Out of the existing Spark SQL types, Opaque supports

All numeric types. DecimalType is supported via conversion into FloatType
StringType
BinaryType
BooleanType
TimestampTime, DateType
ArrayType, MapType

Functions¶

We currently support a subset of the Spark SQL functions, including both scalar and aggregate-like functions.

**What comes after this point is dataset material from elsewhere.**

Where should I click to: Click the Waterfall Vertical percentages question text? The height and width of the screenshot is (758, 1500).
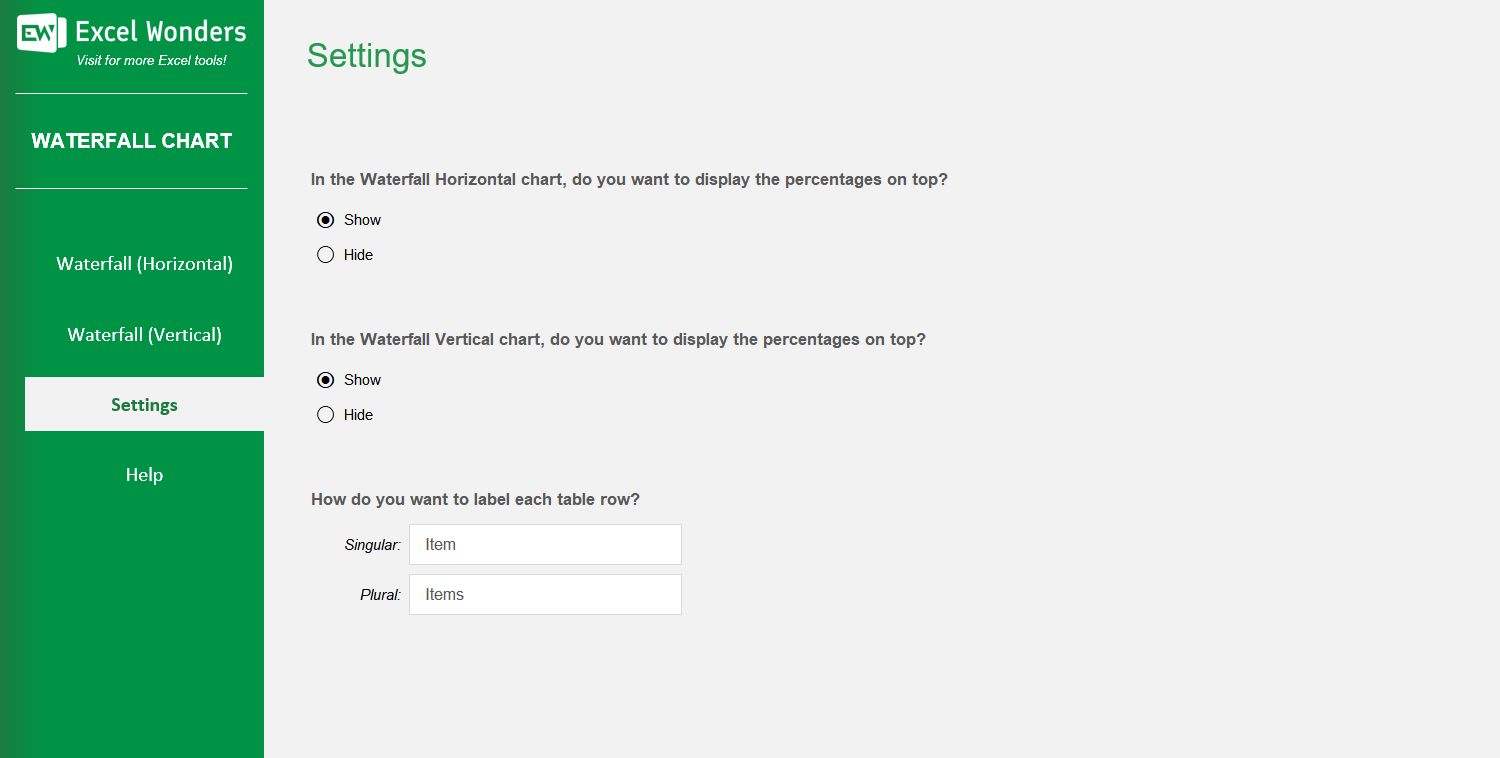tap(618, 340)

Scalar functions: case, cast, concat, contains, if, in, like, substring, upper
Aggregate functions: average, count, first, last, max, min, sum

UDFs are not supported directly, but one can extend Opaque with additional functions by writing it in C++.

Operators¶

Opaque supports the core SQL operators:

Projection (e.g., SELECT statements)
Filter
Global aggregation and grouping aggregation
Order by, sort by
All join types except: cross join, full outer join, existence join
Limit

DataFrame interface¶

Because Opaque SQL only replaces physical operators to work with encrypted data, the DataFrame interface is exactly the same as Spark’s both for Scala and Python. Opaque SQL is still a work in progress, so not all of these functionalities are currently implemented. See below for a complete list in Scala.

Supported operations¶

Basic Dataset functions¶

Streaming¶

Typed transformations¶

Untyped transformations¶

Ungrouped¶

Unsupported operations¶

Actions¶

Basic Dataset Functions¶

Typed transformations¶

Untyped transformations¶

* Cross joins and full outer joins are not supported. Aggregations with more than one distinct aggregate expression are not supported.

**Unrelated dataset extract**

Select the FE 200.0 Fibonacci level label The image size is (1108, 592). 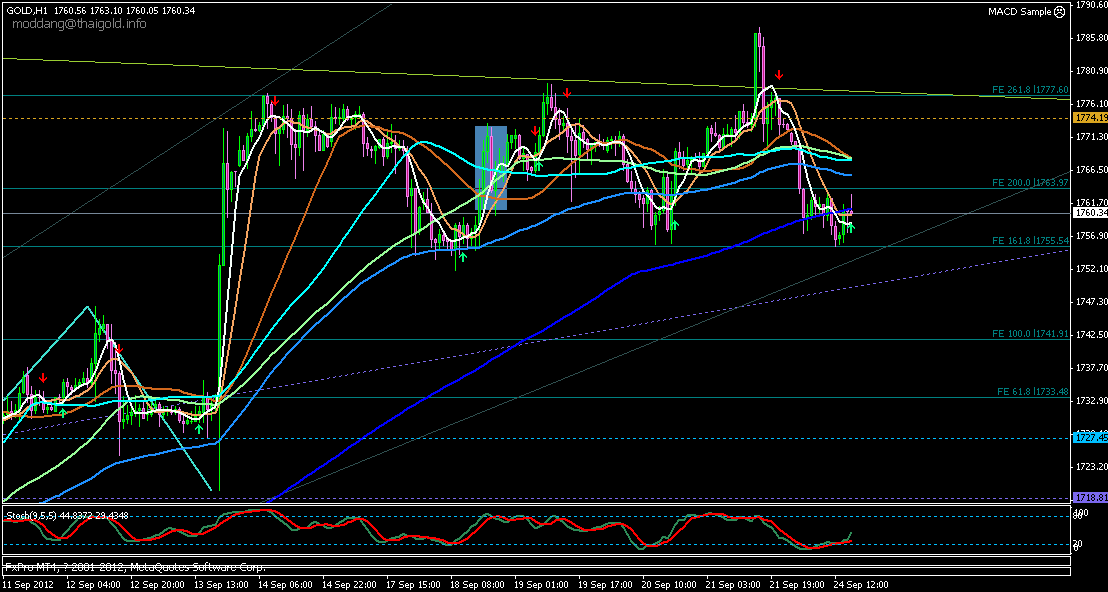coord(1030,183)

User-Defined Functions (UDFs)¶

To run a Spark SQL UDF within Opaque enclaves, first name it explicitly and define it in Scala, then reimplement it in C++ against Opaque’s serialized row representation.

For example, suppose we wish to implement a UDF called dot, which computes the dot product of two double arrays (Array[Double]). We [define it in Scala](src/main/scala/edu/berkeley/cs/rise/opaque/expressions/DotProduct.scala) in terms of the Breeze linear algebra library’s implementation. We can then use it in a DataFrame query, such as logistic regression.

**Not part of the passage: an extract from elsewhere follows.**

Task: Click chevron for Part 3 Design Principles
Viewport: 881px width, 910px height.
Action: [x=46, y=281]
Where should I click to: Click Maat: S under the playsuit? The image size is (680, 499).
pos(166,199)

Now we can port this UDF to Opaque as follows:

Define a corresponding expression using Opaque’s expression serialization format by adding the following to [Expr.fbs](src/flatbuffers/Expr.fbs), which indicates that a DotProduct expression takes two inputs (the two double arrays):
```
table DotProduct {
  left:Expr;
  right:Expr;
}
```
In the same file, add DotProduct to the list of expressions in ExprUnion.

Implement the serialization logic from the Scala DotProduct UDF to the Opaque expression that we just defined. In Utils.flatbuffersSerializeExpression (from Utils.scala), add a case for DotProduct as follows:

case (DotProduct(left, right), Seq(leftOffset, rightOffset)) =>
  tuix.Expr.createExpr(
    builder,
    tuix.ExprUnion.DotProduct,
    tuix.DotProduct.createDotProduct(
      builder, leftOffset, rightOffset))

Finally, implement the UDF in C++. In FlatbuffersExpressionEvaluator#eval_helper (from expression_evaluation.h), add a case for tuix::ExprUnion_DotProduct. Within that case, cast the expression to a tuix::DotProduct, recursively evaluate the left and right children, perform the dot product computation on them, and construct a DoubleField containing the result.